На стене висел огнетушитель, стоял бак, на нем было написано «питьевая вода», такие баки стоят в каких-нибудь захолустных гостиницах. И водитель привел его в небольшую комнату. Там стоял старый канцелярский стол, каких-нибудь пятидесятых годов с порванными в нескольких местах зеленой суконной обшивкой, и в черных пятнах. Перед ним какой-то обгрызенный деревянный стул и в углу еще один такой же. На единственном окне решетка, одна половина окна заклеена белой бумагой. На подоконнике в банке стояла засохшая ромашка. «Подождите здесь», – сказал водитель и вышел. Серафим услышал за дверью тихий разговор, но что именно говорят, понять было трудно. Серафим сел за стол. Деревяшка стола раскорябана перьевой ручкой – это были телефонные номера. Потом перочинным ножичком выцарапаны чьи-то инициалы, просто набор цифр, потом цветок, потом животное, типа наскального, какое-то непропорциональное. Ведь это трудно накарябать ножичком, а на скале камнем карябали, тоже трудно, может, поэтому они такие непропорциональные зверюшки на скалах. Ему тоже захотелось что-нибудь накарябать. Но из острых предметов в кармане нашелся только ключ. И он попытался нарисовать кружок, но кружок получался кривой. За этим занятием его и застал – Султан.
Он – Султан бесшумно вошел в комнату. Он дотронулся до плеча Серафима, и Серафим не вздрогнул. Не испугался, но поскольку он сидел на стуле, а Султан стоял у него за спиной, Серафим посмотрел на Султана снизу вверх.

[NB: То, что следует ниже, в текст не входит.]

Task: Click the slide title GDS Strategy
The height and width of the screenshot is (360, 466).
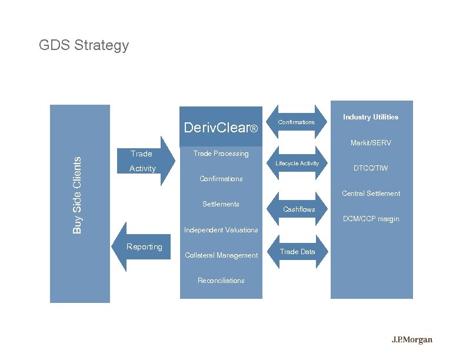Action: click(84, 45)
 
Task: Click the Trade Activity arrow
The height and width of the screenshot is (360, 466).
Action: click(144, 161)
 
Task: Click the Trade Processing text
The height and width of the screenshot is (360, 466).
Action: click(221, 154)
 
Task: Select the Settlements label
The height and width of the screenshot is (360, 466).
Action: click(221, 204)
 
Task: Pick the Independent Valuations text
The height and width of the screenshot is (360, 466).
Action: click(221, 230)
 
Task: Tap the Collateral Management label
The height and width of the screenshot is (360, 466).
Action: click(221, 255)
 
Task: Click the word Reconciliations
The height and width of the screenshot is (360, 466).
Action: click(221, 281)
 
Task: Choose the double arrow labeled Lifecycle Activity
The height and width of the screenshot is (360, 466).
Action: click(297, 163)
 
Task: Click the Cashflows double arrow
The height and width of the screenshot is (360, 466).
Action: click(299, 209)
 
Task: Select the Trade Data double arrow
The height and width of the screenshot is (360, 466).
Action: click(297, 252)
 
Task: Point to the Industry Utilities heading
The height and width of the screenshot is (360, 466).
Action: click(370, 117)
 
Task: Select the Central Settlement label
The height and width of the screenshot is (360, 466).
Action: click(371, 194)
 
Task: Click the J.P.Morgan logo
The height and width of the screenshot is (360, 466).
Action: click(412, 340)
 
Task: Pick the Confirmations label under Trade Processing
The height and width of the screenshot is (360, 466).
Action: click(221, 179)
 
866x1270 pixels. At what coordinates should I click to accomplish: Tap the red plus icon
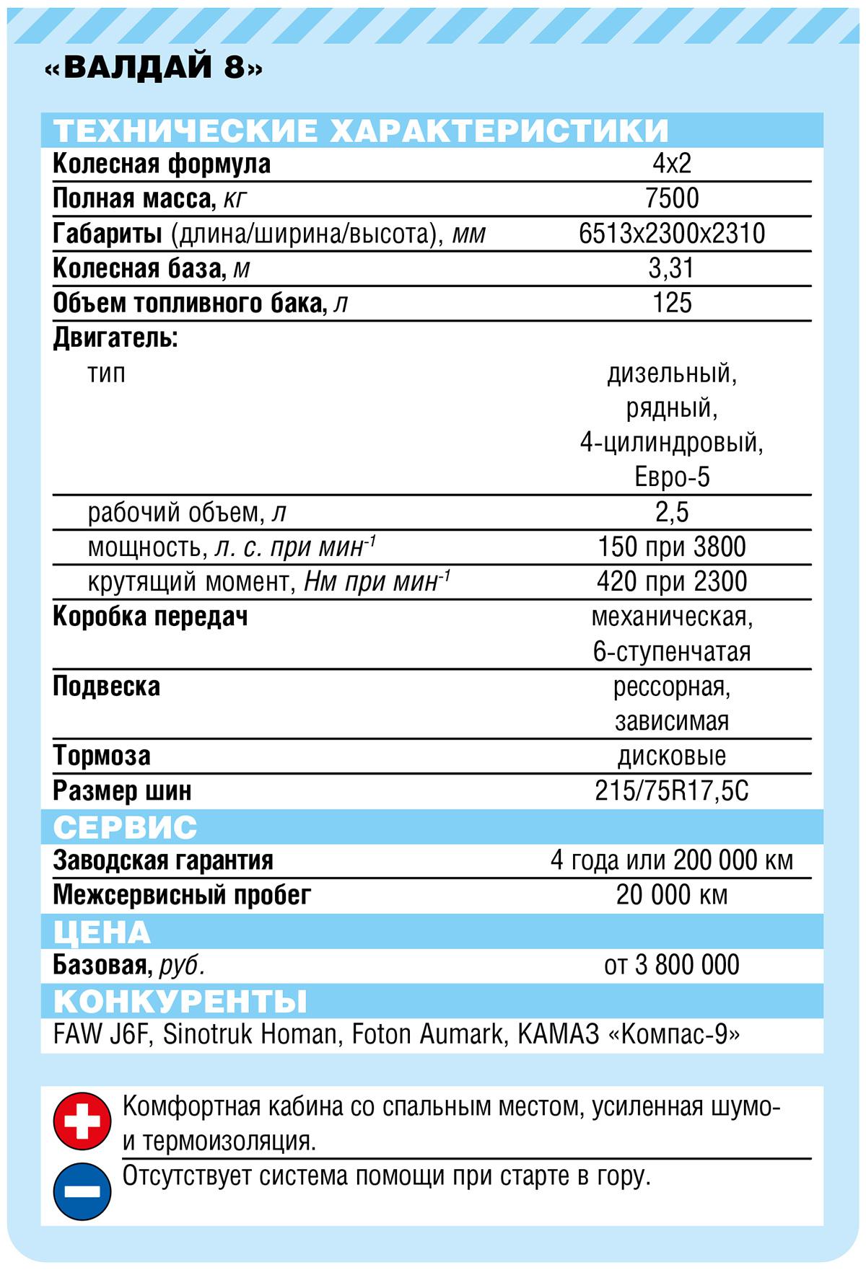tap(82, 1121)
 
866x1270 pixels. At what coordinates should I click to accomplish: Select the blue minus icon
tap(82, 1191)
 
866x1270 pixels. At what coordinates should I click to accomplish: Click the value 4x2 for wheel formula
tap(672, 164)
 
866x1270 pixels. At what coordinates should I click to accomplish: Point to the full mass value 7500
tap(672, 198)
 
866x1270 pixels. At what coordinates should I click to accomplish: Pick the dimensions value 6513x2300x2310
tap(672, 234)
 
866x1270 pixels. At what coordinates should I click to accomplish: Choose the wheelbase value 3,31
tap(672, 268)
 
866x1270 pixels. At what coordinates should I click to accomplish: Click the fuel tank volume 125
tap(672, 303)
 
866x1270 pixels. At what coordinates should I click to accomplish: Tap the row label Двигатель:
tap(115, 338)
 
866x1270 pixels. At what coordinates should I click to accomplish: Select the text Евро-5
tap(672, 477)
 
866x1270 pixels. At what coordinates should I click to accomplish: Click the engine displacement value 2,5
tap(672, 512)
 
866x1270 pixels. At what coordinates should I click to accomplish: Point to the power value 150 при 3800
tap(672, 547)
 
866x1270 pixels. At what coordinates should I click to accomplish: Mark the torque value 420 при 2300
tap(672, 581)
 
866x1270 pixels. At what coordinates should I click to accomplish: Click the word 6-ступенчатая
tap(672, 651)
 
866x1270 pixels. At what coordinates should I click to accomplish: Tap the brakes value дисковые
tap(672, 756)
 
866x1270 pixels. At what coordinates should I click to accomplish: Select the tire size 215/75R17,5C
tap(672, 791)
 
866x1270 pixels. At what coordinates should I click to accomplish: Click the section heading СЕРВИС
tap(125, 826)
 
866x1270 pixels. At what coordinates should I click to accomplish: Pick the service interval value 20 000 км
tap(672, 895)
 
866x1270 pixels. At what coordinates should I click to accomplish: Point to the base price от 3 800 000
tap(672, 965)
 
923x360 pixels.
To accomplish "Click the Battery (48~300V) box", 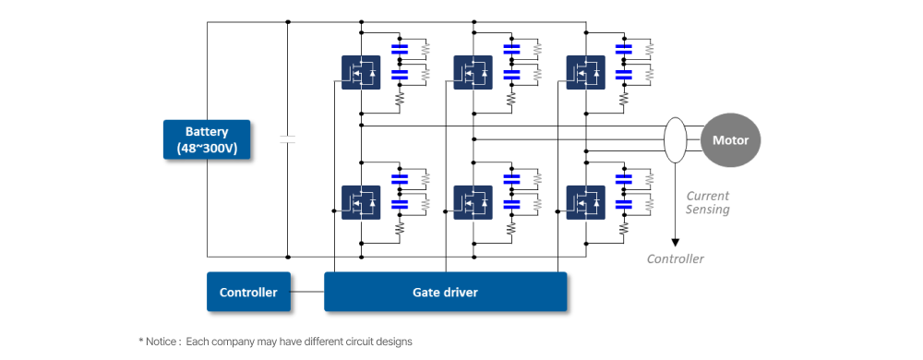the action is pos(207,139).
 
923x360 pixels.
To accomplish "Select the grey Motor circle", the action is pos(730,140).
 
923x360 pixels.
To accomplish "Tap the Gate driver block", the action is pos(445,292).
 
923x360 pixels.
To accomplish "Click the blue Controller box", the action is pos(248,292).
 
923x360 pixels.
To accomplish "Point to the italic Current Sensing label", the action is pos(707,202).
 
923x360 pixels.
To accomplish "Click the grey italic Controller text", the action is pos(676,258).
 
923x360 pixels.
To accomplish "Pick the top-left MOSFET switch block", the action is pos(361,72).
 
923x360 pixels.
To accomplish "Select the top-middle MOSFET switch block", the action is pos(473,72).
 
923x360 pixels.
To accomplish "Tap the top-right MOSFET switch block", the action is pos(586,72).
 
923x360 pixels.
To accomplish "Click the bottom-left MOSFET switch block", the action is pos(361,202).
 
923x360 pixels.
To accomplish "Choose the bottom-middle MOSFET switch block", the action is pos(473,202).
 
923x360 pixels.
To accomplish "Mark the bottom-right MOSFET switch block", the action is pos(586,202).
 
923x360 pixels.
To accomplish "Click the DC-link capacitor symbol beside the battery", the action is pos(287,139).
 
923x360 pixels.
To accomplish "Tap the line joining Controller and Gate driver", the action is pos(307,292).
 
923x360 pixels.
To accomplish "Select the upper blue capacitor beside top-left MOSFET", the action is pos(400,49).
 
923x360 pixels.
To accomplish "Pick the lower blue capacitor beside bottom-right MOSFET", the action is pos(623,204).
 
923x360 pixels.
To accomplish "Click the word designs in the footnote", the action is pos(396,342).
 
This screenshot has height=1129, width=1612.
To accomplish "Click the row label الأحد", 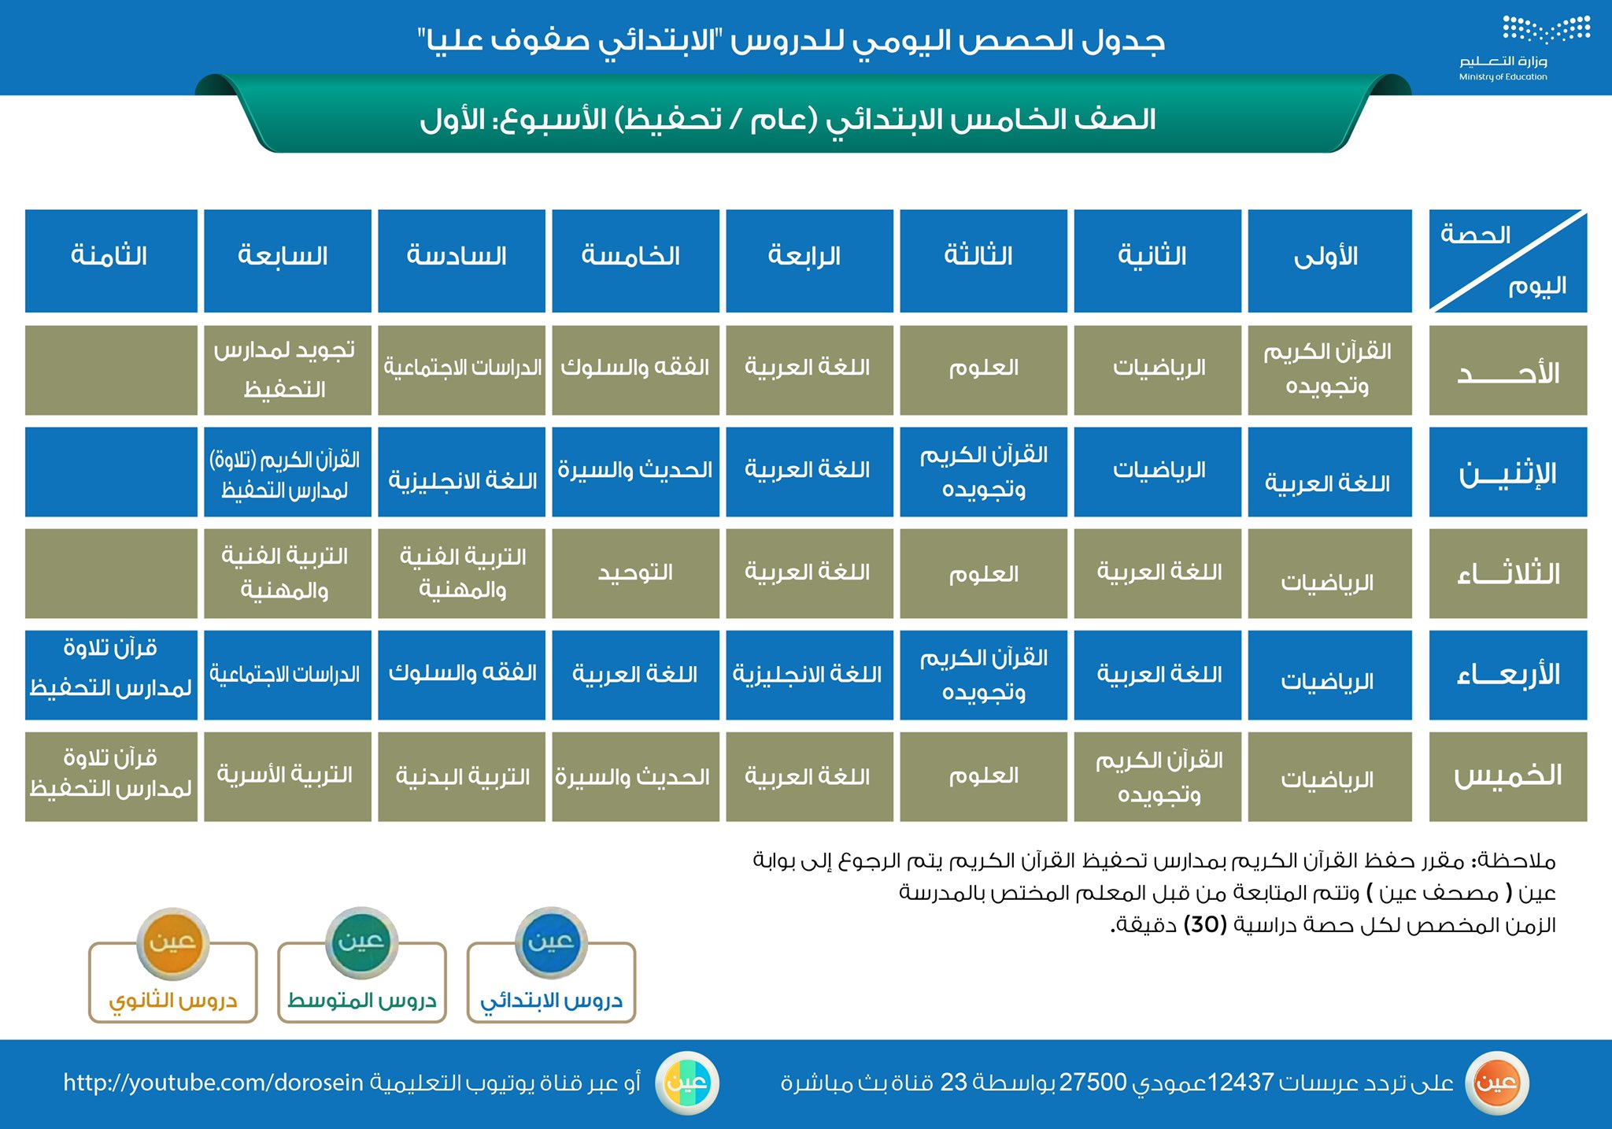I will (x=1507, y=371).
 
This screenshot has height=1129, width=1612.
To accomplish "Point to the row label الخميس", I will (x=1507, y=776).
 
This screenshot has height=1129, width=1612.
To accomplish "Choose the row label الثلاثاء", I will (x=1507, y=573).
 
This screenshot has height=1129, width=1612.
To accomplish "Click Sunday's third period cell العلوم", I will (x=983, y=369).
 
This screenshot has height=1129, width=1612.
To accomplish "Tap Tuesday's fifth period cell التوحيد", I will (x=635, y=573).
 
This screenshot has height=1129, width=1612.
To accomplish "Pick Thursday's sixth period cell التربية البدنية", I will (x=461, y=776).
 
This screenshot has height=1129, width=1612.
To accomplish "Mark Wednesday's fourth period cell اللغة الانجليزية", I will (x=809, y=675).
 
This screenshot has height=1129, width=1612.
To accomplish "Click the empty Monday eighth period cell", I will (x=111, y=472).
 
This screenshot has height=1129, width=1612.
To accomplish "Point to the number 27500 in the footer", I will (x=1093, y=1083).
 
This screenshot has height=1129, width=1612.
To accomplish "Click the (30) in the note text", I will (x=1204, y=925).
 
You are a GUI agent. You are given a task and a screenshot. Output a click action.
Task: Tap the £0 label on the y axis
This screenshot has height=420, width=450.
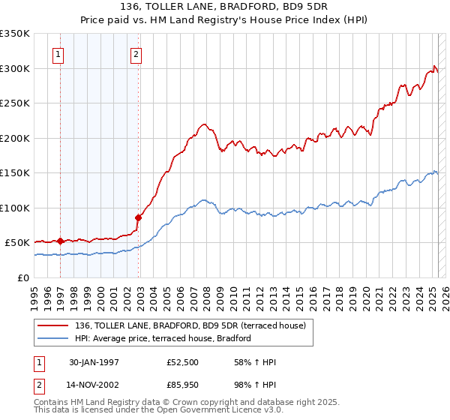[x=23, y=278]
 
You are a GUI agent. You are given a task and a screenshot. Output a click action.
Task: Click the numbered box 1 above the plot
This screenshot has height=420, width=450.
[x=58, y=54]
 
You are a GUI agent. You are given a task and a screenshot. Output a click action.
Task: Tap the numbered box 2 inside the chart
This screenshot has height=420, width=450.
[x=136, y=54]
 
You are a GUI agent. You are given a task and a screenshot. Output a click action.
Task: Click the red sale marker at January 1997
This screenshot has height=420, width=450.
[x=60, y=241]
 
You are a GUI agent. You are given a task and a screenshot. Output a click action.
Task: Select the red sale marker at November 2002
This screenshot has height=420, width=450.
[x=138, y=218]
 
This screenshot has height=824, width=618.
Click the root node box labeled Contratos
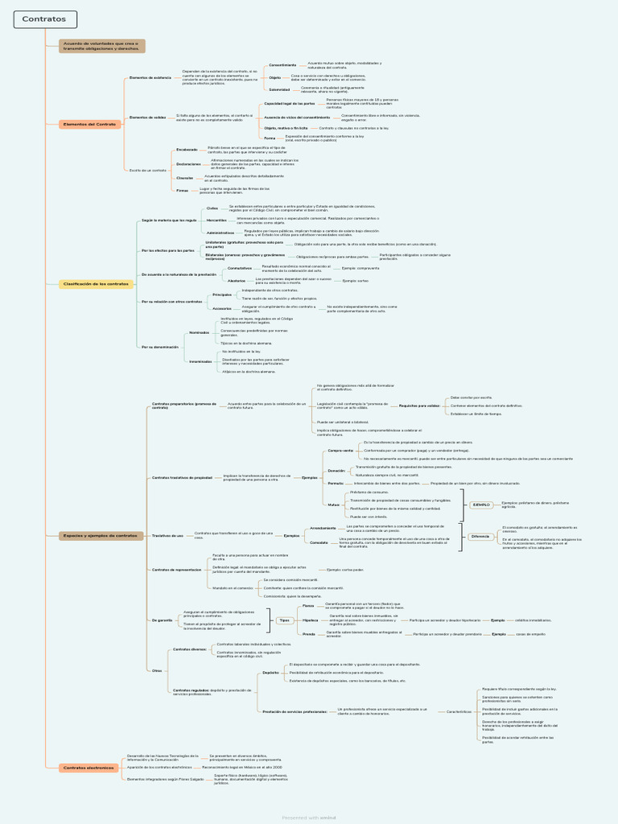pyautogui.click(x=45, y=19)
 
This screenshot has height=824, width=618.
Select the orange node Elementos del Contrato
pyautogui.click(x=89, y=124)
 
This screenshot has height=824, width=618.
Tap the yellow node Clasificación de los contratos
pyautogui.click(x=97, y=284)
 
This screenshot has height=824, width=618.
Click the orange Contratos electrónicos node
pyautogui.click(x=89, y=768)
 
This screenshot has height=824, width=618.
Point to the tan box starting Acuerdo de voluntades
pyautogui.click(x=101, y=46)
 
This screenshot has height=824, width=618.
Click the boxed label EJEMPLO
pyautogui.click(x=481, y=505)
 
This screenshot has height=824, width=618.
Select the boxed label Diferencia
pyautogui.click(x=480, y=536)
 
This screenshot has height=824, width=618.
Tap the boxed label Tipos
pyautogui.click(x=284, y=620)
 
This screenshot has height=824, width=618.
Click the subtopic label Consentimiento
pyautogui.click(x=282, y=64)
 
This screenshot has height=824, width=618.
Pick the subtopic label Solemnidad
pyautogui.click(x=279, y=89)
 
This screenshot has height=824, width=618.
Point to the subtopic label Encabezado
pyautogui.click(x=187, y=149)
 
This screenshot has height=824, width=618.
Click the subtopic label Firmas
pyautogui.click(x=183, y=190)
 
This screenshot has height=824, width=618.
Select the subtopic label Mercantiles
pyautogui.click(x=216, y=219)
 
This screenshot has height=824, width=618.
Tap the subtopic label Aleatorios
pyautogui.click(x=237, y=280)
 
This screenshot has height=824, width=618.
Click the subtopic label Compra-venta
pyautogui.click(x=340, y=451)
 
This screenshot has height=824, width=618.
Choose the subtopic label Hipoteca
pyautogui.click(x=310, y=620)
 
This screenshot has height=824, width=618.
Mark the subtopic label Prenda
pyautogui.click(x=308, y=634)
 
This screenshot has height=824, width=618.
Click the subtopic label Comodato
pyautogui.click(x=319, y=542)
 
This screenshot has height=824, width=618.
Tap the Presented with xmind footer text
pyautogui.click(x=309, y=817)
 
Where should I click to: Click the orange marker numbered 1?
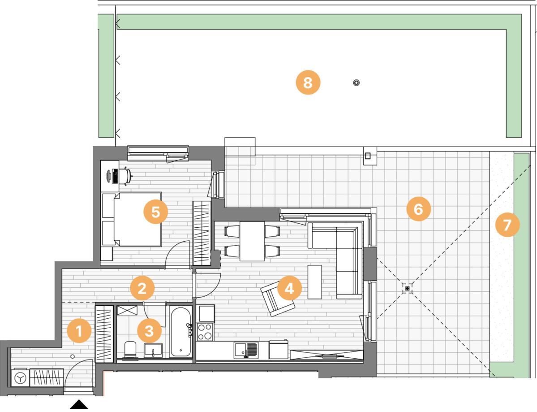coord(79,331)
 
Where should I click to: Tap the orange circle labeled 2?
coord(142,288)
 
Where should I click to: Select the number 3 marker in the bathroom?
coord(149,331)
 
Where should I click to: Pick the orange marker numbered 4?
coord(289,288)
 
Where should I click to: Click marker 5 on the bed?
coord(156,212)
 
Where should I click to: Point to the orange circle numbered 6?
coord(418,209)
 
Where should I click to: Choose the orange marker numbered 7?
coord(507,225)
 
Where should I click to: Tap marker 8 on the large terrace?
coord(308,82)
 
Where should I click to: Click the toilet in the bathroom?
coord(130,350)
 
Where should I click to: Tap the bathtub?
coord(180,332)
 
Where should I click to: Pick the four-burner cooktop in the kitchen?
coord(205,332)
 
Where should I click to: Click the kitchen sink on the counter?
coord(246,350)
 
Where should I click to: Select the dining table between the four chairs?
coord(252,241)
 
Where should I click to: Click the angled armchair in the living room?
coord(278,299)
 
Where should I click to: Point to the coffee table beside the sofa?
coord(315,282)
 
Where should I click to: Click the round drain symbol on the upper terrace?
coord(357,82)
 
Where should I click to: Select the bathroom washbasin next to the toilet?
coord(153,350)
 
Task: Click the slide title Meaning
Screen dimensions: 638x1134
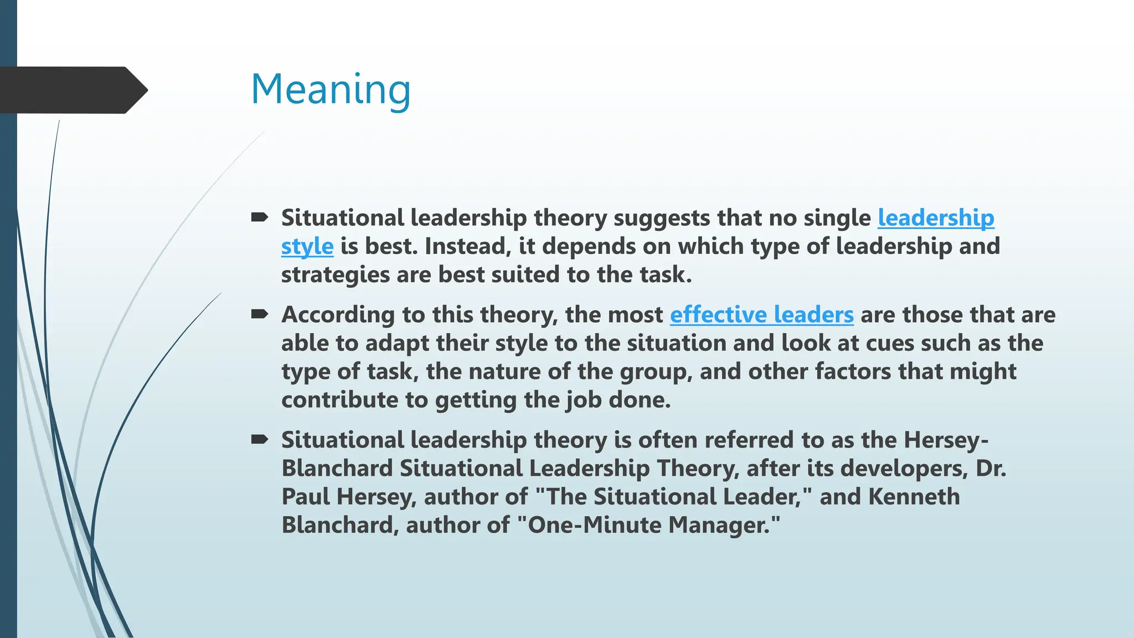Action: (x=331, y=89)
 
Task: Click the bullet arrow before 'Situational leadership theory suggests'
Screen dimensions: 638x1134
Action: (x=259, y=217)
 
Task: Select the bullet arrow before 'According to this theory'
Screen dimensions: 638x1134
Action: (x=259, y=314)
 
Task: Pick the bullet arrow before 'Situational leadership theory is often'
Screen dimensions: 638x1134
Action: (x=259, y=439)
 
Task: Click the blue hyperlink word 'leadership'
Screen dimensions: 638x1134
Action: (x=936, y=218)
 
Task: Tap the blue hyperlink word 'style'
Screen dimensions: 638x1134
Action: (x=307, y=246)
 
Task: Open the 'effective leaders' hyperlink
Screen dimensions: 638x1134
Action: (x=761, y=315)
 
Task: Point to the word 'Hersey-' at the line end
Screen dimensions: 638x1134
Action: (x=946, y=440)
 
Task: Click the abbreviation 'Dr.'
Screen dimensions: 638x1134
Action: (x=991, y=469)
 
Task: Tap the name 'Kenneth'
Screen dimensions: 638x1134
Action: (x=914, y=497)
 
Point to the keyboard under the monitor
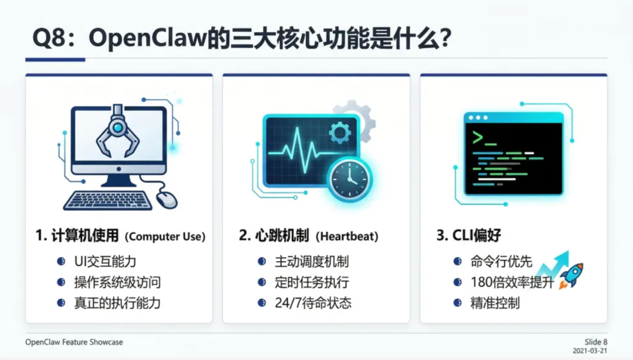107,200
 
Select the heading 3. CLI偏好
468,236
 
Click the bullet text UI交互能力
105,261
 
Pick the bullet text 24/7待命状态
313,303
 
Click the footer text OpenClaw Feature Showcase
74,342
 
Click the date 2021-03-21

Улыбка у Султана была прелестна как у восточной девушки. В ней было что-то одновременно и дикое и стыдливое, но когда он улыбнулся еще шире, улыбка сделалась не такой уж стыдливой, а скорее вызывающей, а когда он засмеялся, и что-то такое проделал языком, как ящерица, как будто поймал мошку, то неожиданно для себя Серафим встал, отошел в сторону и нахмурился. Но когда он опять взглянул на Султана, тот улыбался так кротко, а глаза его были потуплены. Серафим тоже улыбнулся, а улыбка у него была дурацкая, как у младенца, который радуется предмету, который видит впервые, потому что совсем не понимает назначение этого предмета.
Султан протянул Серафиму руку и сказал: «Султан». Говорил он, кстати, с обычным восточным акцентом Серафим пожал эту маленькую холеную ручку, которая утонула в его лапе. И если бы Серафим покрепче сжал ее, то ручка бы хрустнула. Но ему сейчас и не пришло в голову хрустеть этой ручкой.
– познакомьтесь, – сказал Султан, – это мой помощник, товарищ Т.
Серафим оглянулся и увидел, что на стуле сидит тот самый водитель, который вез его.
Тов. Т встал, и они встретились посреди комнаты и пожали друг другу руки, а Султан куда-то испарился, словно его и не было,
– некоторые формальности, – сказал тов. Т, – вот анкета, заполните.
Серафим написал свой адрес, фамилию, имя, отчество, номер паспорта, что он женат и что у него есть дети.
– вот здесь – имя вашей жены, – сказал тов. Т, – напишите. Тов. Т даже не ожидал от Серафима такого упорства. Но Серафим наотрез отказался писать Гульгуль.
– нам известно имя вашей жены, пишите, – и тов. Т подошел к Серафиму вплотную. Серафим отложил ручку, встал и направился к выходу.
Тов. Т подошел к нему и совершенно по-дружески сказал;
– не стоит беспокоиться.
Серафим сел.
Немногословный тов. Т сказал вот что: «ваши способности нам известны, я буду диктовать, вы записывать, начнем работать».
Начали.
Сначала тов. Т прохаживался по комнате. И у него под ногами скрипели доски. В одной половине незаклеенного окна стояла зима, там были на стекле морозные хвостики от снежинок.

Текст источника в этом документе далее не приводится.